• Directions
Exactly as written, repeat all of the records below.

• Data supplied
+ + + + + + +

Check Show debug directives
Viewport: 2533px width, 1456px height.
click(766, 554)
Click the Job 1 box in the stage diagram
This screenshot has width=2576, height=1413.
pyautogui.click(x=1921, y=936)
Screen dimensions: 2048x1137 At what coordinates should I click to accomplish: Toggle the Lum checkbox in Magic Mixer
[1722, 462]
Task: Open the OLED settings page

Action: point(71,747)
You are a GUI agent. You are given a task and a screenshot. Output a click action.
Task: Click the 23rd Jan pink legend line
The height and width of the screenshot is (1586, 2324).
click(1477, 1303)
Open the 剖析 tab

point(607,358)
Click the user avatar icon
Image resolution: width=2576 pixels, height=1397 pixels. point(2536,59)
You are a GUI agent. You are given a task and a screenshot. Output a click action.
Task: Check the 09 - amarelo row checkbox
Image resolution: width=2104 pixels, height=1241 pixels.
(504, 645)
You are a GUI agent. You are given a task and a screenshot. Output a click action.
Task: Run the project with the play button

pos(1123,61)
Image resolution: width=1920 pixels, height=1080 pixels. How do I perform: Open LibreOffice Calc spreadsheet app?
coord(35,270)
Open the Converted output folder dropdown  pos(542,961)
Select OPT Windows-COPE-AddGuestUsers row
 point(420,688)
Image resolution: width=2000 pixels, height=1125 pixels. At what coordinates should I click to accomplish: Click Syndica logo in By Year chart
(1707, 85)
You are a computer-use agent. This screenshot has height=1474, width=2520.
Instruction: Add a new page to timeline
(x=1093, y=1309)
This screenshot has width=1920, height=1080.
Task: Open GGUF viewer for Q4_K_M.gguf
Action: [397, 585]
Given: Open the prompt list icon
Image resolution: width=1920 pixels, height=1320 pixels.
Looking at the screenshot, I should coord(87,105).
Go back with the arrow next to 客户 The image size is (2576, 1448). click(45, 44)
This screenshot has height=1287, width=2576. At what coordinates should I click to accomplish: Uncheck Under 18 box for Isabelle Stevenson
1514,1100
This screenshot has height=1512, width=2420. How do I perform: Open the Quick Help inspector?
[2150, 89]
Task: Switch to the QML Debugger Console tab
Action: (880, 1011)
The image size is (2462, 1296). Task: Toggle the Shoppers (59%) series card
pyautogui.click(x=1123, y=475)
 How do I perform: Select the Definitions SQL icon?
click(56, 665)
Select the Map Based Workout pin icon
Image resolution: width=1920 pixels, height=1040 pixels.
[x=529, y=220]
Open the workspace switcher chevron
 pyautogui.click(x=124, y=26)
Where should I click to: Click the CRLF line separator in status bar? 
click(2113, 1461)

+ + + + + + +

• Your solution
Check Show debug directives
Viewport: 2533px width, 1456px height.
click(766, 554)
Click the Job 1 box in the stage diagram
This screenshot has width=2576, height=1413.
pyautogui.click(x=1921, y=936)
Screen dimensions: 2048x1137 At what coordinates should I click to accomplish: Toggle the Lum checkbox in Magic Mixer
[1722, 462]
Task: Open the OLED settings page

Action: point(71,747)
You are a GUI agent. You are given a task and a screenshot. Output a click action.
Task: Click the 23rd Jan pink legend line
The height and width of the screenshot is (1586, 2324).
click(1477, 1303)
Open the 剖析 tab

point(607,358)
Click the user avatar icon
Image resolution: width=2576 pixels, height=1397 pixels. point(2536,59)
You are a GUI agent. You are given a task and a screenshot. Output a click action.
Task: Check the 09 - amarelo row checkbox
Image resolution: width=2104 pixels, height=1241 pixels.
(504, 645)
You are a GUI agent. You are given a task and a screenshot. Output a click action.
Task: Run the project with the play button

pos(1123,61)
Image resolution: width=1920 pixels, height=1080 pixels. How do I perform: Open LibreOffice Calc spreadsheet app?
coord(35,270)
Open the Converted output folder dropdown  pos(542,961)
Select OPT Windows-COPE-AddGuestUsers row
 point(420,688)
Image resolution: width=2000 pixels, height=1125 pixels. At what coordinates should I click to accomplish: Click Syndica logo in By Year chart
(1707, 85)
You are a computer-use agent. This screenshot has height=1474, width=2520.
Instruction: Add a new page to timeline
(x=1093, y=1309)
This screenshot has width=1920, height=1080.
Task: Open GGUF viewer for Q4_K_M.gguf
Action: [397, 585]
Given: Open the prompt list icon
Image resolution: width=1920 pixels, height=1320 pixels.
Looking at the screenshot, I should coord(87,105).
Go back with the arrow next to 客户 The image size is (2576, 1448). click(45, 44)
This screenshot has height=1287, width=2576. At what coordinates should I click to accomplish: Uncheck Under 18 box for Isabelle Stevenson
1514,1100
This screenshot has height=1512, width=2420. How do I perform: Open the Quick Help inspector?
[2150, 89]
Task: Switch to the QML Debugger Console tab
Action: (880, 1011)
The image size is (2462, 1296). Task: Toggle the Shoppers (59%) series card
pyautogui.click(x=1123, y=475)
 How do I perform: Select the Definitions SQL icon?
click(56, 665)
Select the Map Based Workout pin icon
Image resolution: width=1920 pixels, height=1040 pixels.
[x=529, y=220]
Open the workspace switcher chevron
 pyautogui.click(x=124, y=26)
Where should I click to: Click the CRLF line separator in status bar? 
click(2113, 1461)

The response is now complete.